- Carey B. Maddox-Preston, from a 1965 Chicago Tribune story
- Born: Carey Belle Maddox April 28, 1915 Columbia, Mississippi
- Died: December 1, 2000 Burbank, Illinois
- Occupation(s): Executive director, Alpha Kappa Alpha

= Carey B. Maddox-Preston =

American social worker

Carey Belle Maddox-Preston (April 28, 1915 – December 1, 2000) was an American social worker. From 1949 to 1974, she was the first executive director of Alpha Kappa Alpha sorority. She was also president of the board of directors of the Chicago Urban League, from 1970 to 1973, and an appointed member of the Chicago Board of Education from 1968 to 1980.

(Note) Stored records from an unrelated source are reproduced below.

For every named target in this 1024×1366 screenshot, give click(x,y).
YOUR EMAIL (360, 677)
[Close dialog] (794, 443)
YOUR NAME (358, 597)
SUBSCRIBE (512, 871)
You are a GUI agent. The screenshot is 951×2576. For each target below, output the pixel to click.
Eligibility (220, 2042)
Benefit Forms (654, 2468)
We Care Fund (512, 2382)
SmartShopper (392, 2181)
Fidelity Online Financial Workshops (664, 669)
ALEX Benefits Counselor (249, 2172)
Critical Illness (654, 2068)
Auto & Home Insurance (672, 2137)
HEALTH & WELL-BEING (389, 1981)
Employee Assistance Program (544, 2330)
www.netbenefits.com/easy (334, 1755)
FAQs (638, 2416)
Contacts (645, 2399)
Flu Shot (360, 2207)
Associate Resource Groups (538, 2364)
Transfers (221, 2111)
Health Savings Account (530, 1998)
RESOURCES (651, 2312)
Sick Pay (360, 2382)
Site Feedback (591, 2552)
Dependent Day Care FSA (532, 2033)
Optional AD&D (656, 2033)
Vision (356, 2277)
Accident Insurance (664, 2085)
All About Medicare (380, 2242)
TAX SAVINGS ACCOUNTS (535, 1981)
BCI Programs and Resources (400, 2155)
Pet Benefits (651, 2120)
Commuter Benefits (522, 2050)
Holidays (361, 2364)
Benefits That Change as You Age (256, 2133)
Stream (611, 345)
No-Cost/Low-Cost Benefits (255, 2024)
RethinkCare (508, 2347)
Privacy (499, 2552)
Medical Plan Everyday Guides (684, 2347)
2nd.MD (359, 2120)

== Early life and education ==
Maddox was born in Columbia, Mississippi, the daughter of Richard M. Maddox and Mattie Hendricks Maddox. Both of her parents were also born in Mississippi; her father was a fireman on the railroad. She graduated from Tougaloo College and earned a master's degree in social work from Atlanta School of Social Work. She was a member of Alpha Kappa Alpha.

== Career ==
Maddox-Preston worked at the National Training School in Washington, D.C. as a young woman. She was executive director of Alpha Kappa Alpha from 1949 to 1974. She led the organization's purchase of its national headquarters in Chicago, known as the "Ivy Center", and then oversaw the headquarters' expansion. She was also president of the board of directors of the Chicago Urban League from 1970 to 1973. She was nominated for an appointment on the Chicago Board of Education in 1965, and served on the school board from 1968 to 1980. During her time on the school board, her simultaneous leadership role in the Urban League was questioned as a possible conflict of interest. She supported a controversial plan to desegregate the schools by reassigning teachers and principals. "I"m willing to go through the upheaval because I think in the long run the greater lesson is one not taught in the textbook," she said. "That lesson is that all people have to live and work together."

== Personal life ==
Carey Maddox married John W. Preston; he died in 1971. Maddox-Preston died in 2000, at the age of 85, at a nursing home in Burbank, Illinois. A resolution in the Illinois House of Representatives paid tribute to Maddox-Preston soon after she died.